*** Begin section ***

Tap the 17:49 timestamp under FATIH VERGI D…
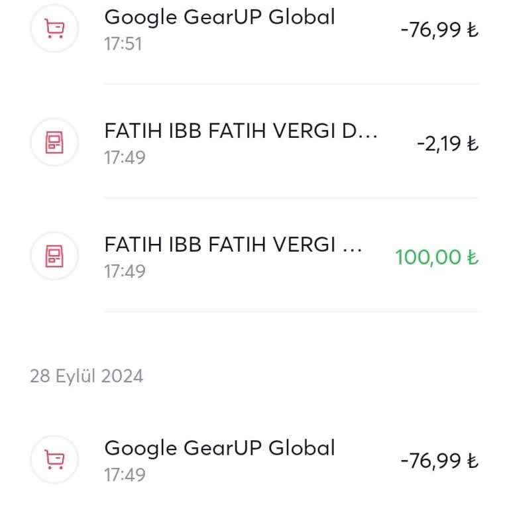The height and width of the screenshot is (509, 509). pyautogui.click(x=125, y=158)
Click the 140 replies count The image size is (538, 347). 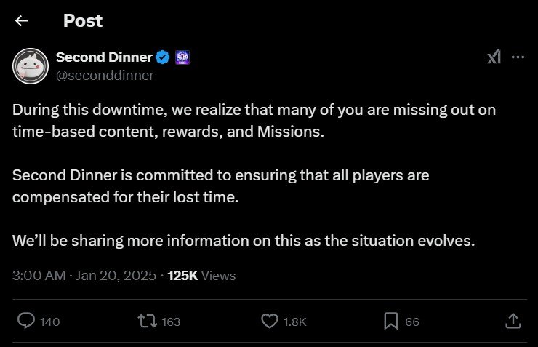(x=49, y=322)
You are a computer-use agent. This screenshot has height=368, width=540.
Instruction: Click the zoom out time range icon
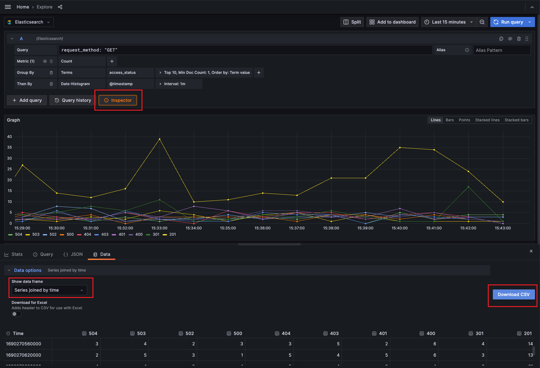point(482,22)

*** End section ***
*** Begin section ***

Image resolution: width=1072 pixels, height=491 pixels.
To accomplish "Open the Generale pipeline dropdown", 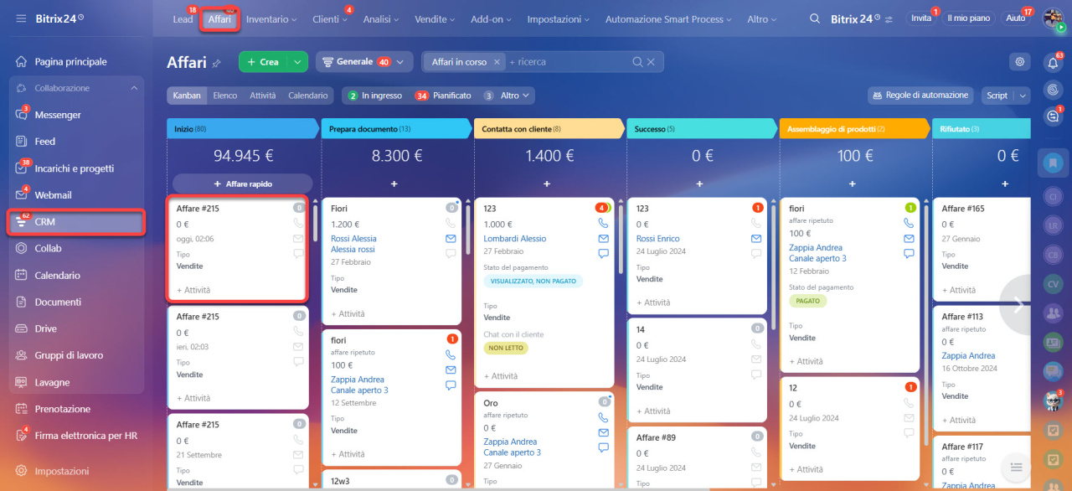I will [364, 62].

*** End section ***
*** Begin section ***

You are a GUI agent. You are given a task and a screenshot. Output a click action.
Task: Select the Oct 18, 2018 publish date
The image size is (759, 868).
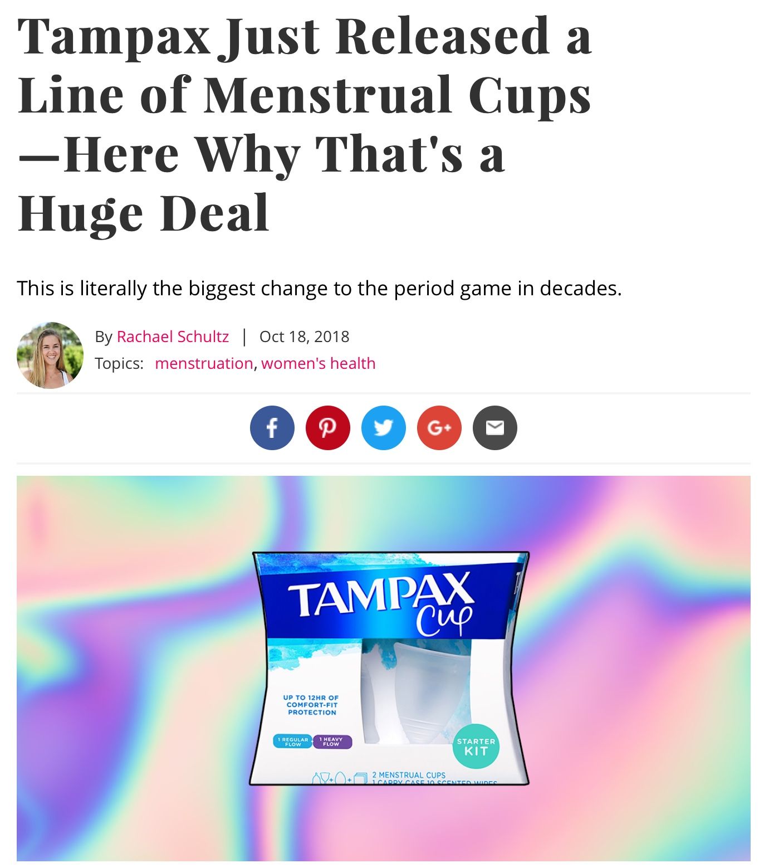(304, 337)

*** End section ***

Go through the material line by line and work out how many lines include the string "agent". Reply with the number only.

Answer area >> 2